[Start RECORDS PROVIDED]
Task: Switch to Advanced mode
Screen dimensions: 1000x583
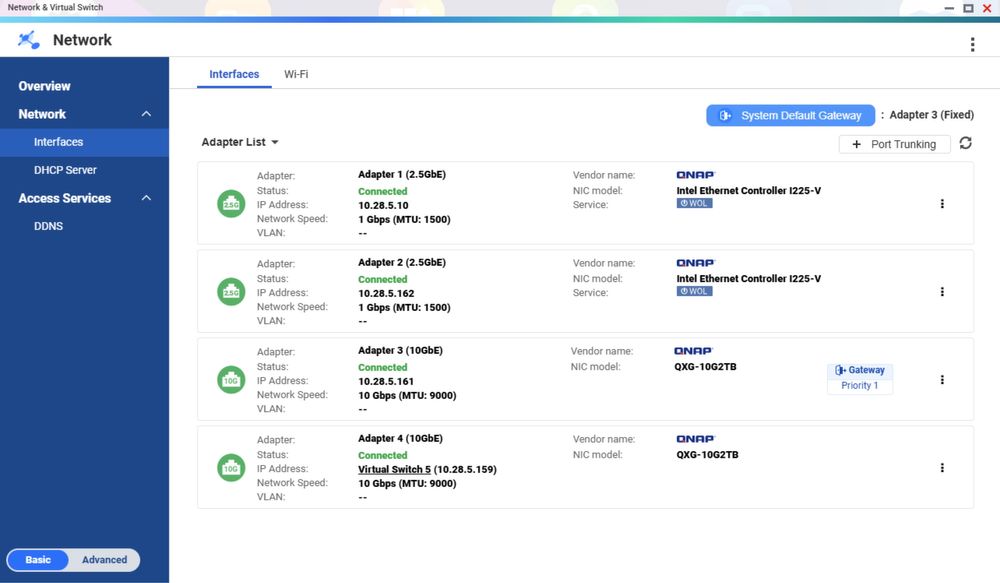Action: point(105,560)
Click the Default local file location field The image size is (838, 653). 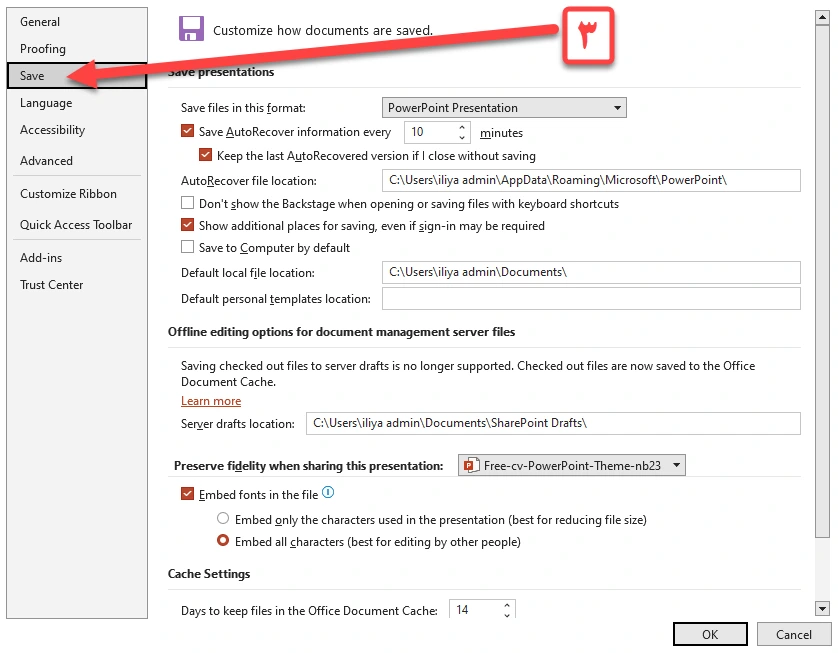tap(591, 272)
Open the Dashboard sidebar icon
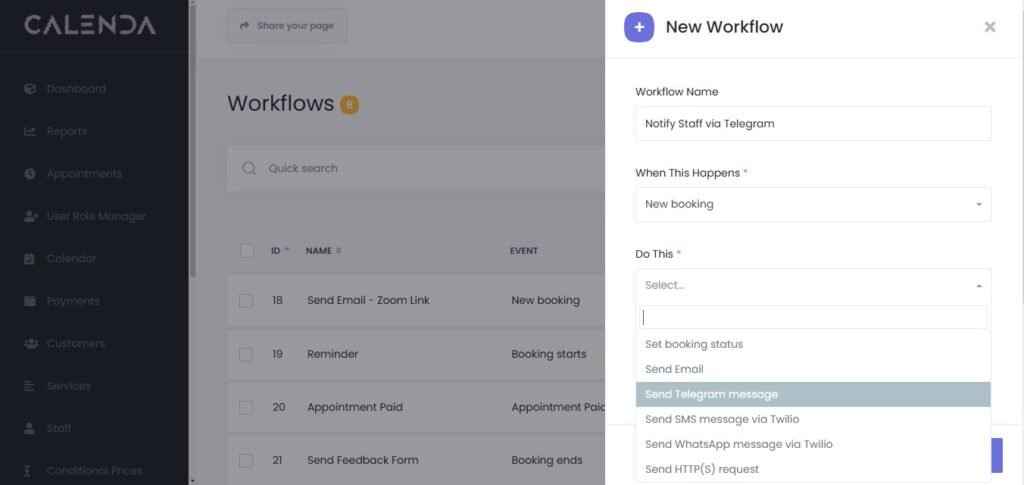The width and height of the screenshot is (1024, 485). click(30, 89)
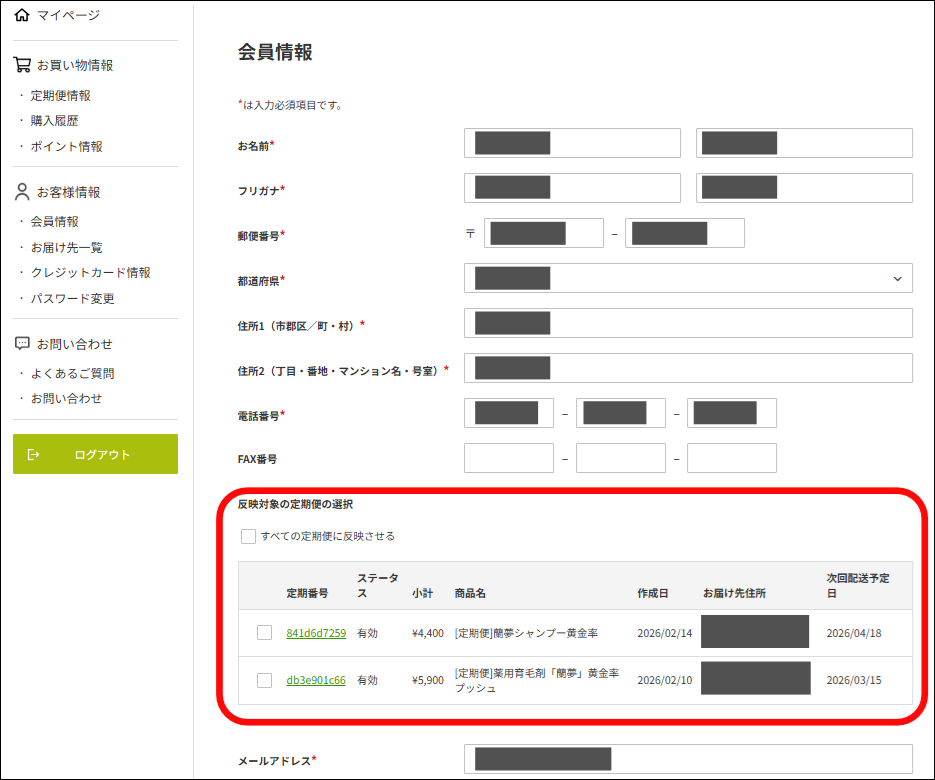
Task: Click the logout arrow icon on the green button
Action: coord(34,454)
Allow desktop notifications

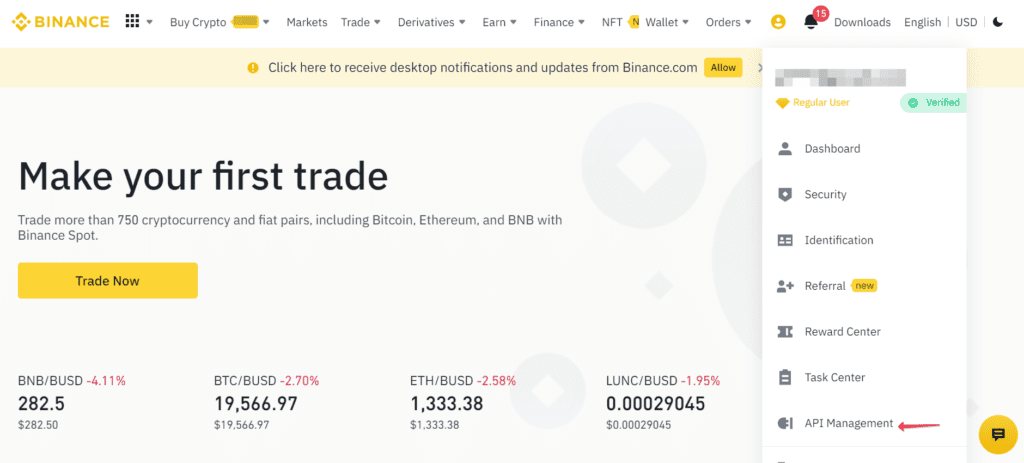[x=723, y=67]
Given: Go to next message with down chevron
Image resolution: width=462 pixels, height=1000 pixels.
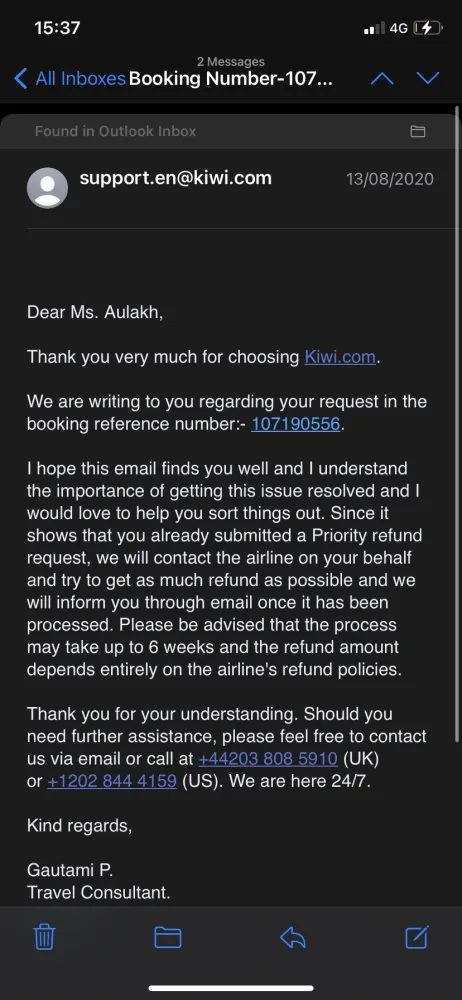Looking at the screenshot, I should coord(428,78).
[End RECORDS PROVIDED]
### [REQUIRED TASK]
Starting at the line that has "Given: Go to next message with down chevron" and running through the last line, rewrite the lines with "down chevron" swapped for "downward arrow" and nothing else altered. Leave out the pictures.

### [FINAL RESULT]
Given: Go to next message with downward arrow
Image resolution: width=462 pixels, height=1000 pixels.
Looking at the screenshot, I should coord(428,78).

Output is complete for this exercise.